* **TEXT SHOWN**

.....

So you thought you had a bad week last week…
The CEO and Head of HR of a New England AI startup, Astronomer.io, just had their careers implode when they were caught in flagrante delicto on a stadium kiss cam during a Coldplay concert.
Andy Byron was already married to someone else. Kristin Cabot, was the Head of HR and caught messing around with her boss. Anyone who’s worked in corporate America knows there are SO MANY REASONS why this wasn’t smart, especially for C-Suite executives.
But why did it go viral? The internet loves a perfect storm and this had it all: novelty (most people don’t get busted so randomly and so publicly), visible guilt (their panic made them look guilty. If they’d stayed calm, nobody would have ever suspected), and schadenfreude (people love watching the powerful fall, especially when it’s their own fault).
These were the same executives who likely sat in boardrooms discussing employee conduct policies, signed off on anti-harassment training, and enforced the very standards they privately ignored. Had it been a city bus driver caught with a cashier, nobody would’ve cared.
The CEO will probably land somewhere new eventually. Track records building companies help you stay in power. But Cabot’s HR career? That’s a harder road back. She got caught doing THE ONE THING an HR person should not be caught doing. Trust is the entire job description and once that’s gone, there’s not much left.

.....

* **INFORMATION PROVIDED**
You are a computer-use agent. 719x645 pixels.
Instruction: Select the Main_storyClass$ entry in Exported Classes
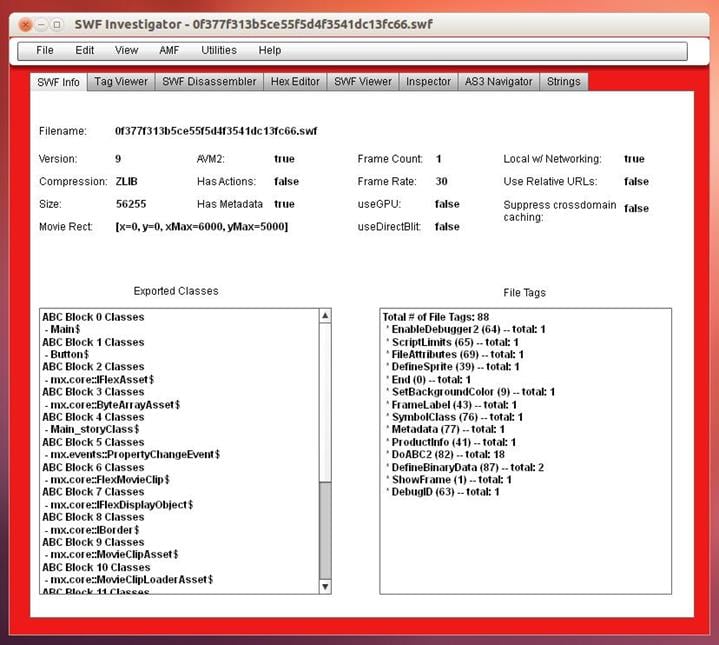point(93,429)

.....

* **PROMPT**
Carry on the text about the Coldplay kiss cam scandal, picking up after its last sentence. The listing is separate material and has no connection to the text on the Coldplay kiss cam scandal.

* **ANSWER BOX**
Since the incident, Byron has resigned, his wife has changed back to her maiden name on social media, and Astronomy.io released the usual crisis-mangement statement, saying very little.
In the end, it’s not much of a story. Two people acted foolishly and got caught randomly. The internet got a good laugh. Most people hadn’t heard of the company before this. Life goes on.
The real lesson is about the nature of leadership.
There’s a scene in the classic 1981 film, “Excaliber”, when King Arthur’s wife, Queen Guinevere, is accused of adultery with his best friend, Sir Lancelot. One of his knights asks Arthur why he doesn’t just pardon her. He’s King after all, he can do anything. Arthur replies that he too must obey the law and give her a fair trial, “Otherwise they’re not laws, they’re just rules.”
That’s how leadership works. And once you forget that, you de facto stop being a leader.
Your integrity isn’t tested when it’s convenient. It’s tested when you think no one is watching. And sometimes the kiss cam finds you anyway.